I agree totally with Brad Murphy's fear of the coronation of Agile as "mainstream" by industry analysts and CIO magazine. I've been working primarily as a consultant over the past decade or so and have been to a lot of organizations. Sadly, all too often, "Agile" is rolled out as though it were a software package (just like SOA and now Cloud Computing). They then declare themselves iterative and agile because they've instituted a couple of practices that are associated with "agile" (usually, things like continuous integration and refactoring and far less often things like test driven development and pair programming).

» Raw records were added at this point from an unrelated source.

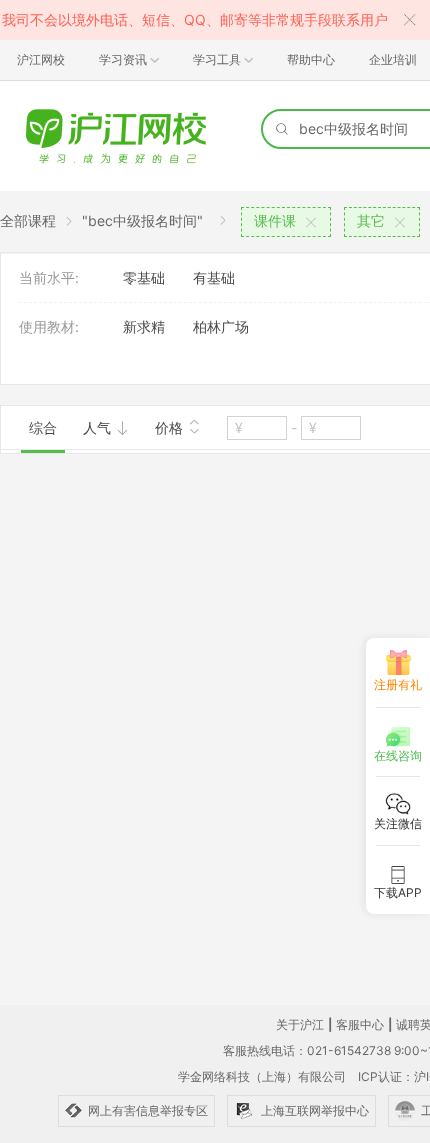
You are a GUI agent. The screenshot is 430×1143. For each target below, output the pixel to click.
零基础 (144, 277)
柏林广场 (221, 326)
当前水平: (49, 277)
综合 (43, 427)
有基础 (214, 277)
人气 (99, 427)
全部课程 (28, 220)
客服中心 (360, 1024)
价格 (171, 427)
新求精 (144, 326)
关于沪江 (300, 1024)
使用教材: (49, 326)
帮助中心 (311, 59)
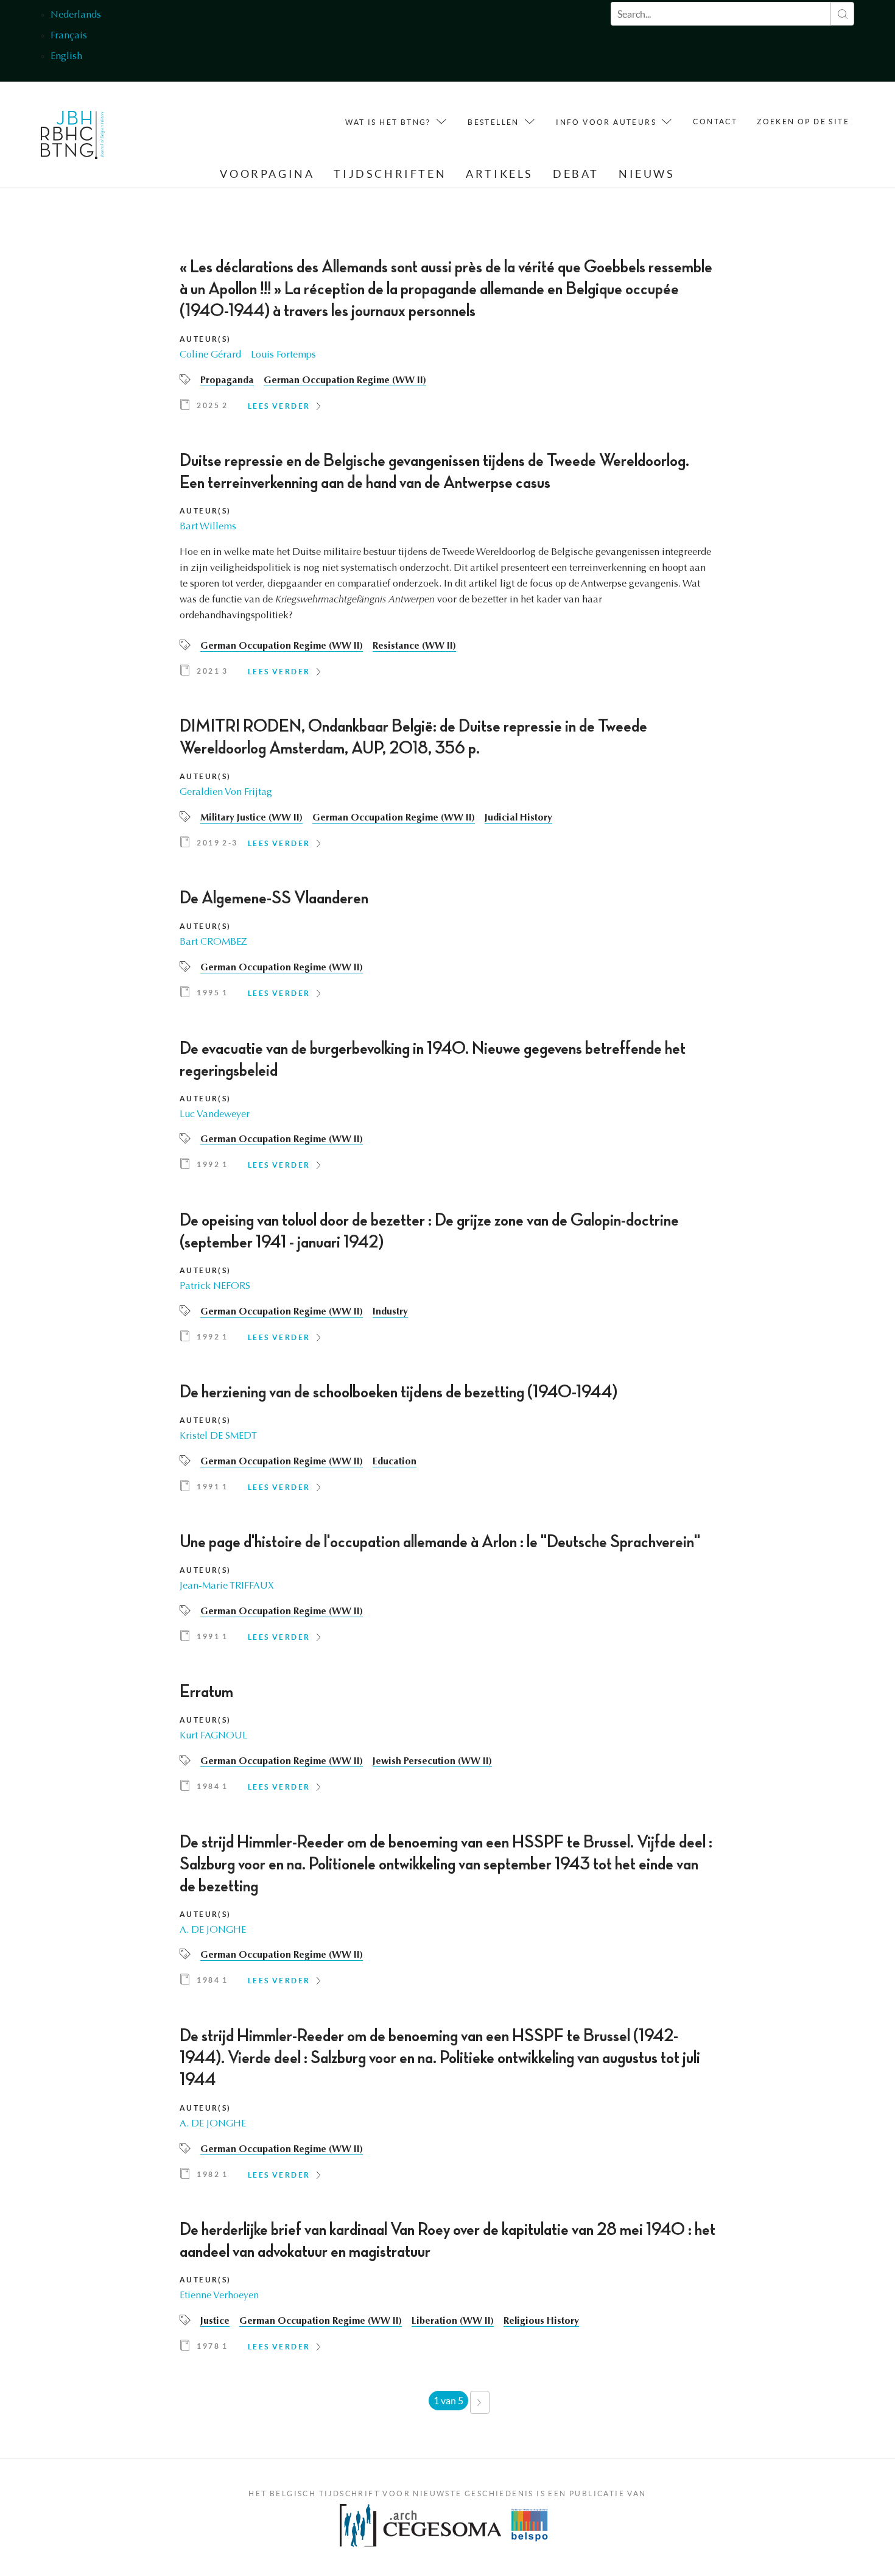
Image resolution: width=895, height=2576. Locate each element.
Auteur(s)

Sometimes an organization actually really does try and do emergent design and truly iterative development but again, far too often, where they've gone this extra mile, they've declared the results a failure and stepped back from the ledge. Of course, it fails usually because senior management does not also commit to these things and enforce their practices across all the stakeholders involved. It was always, "Well, QA will still test things at the end." Or, "we'll still run the project the way we have." Or, "We'll still do up-front requirements gathering." Or, "production operations folks will still only accept the complete and 'final' version of the software." And almost always, "We already have a deadline and the features committed for that date." This last is rarely flexible, even when in almost every case, things are delivered late and without all the features anyway. Still, can't let senior management in on the fact that they've got their heads firmly buried in the sand.
Not all organizations are like this of course. And not all parts of even large organizations have fallen in this regard. But a lot have. And claiming agile is now truly mainstream is simply validating an organization's false understanding of what agile principles truly are.
Perhaps, like SOA, we simply need now to find another name for Agile in order to save it from itself.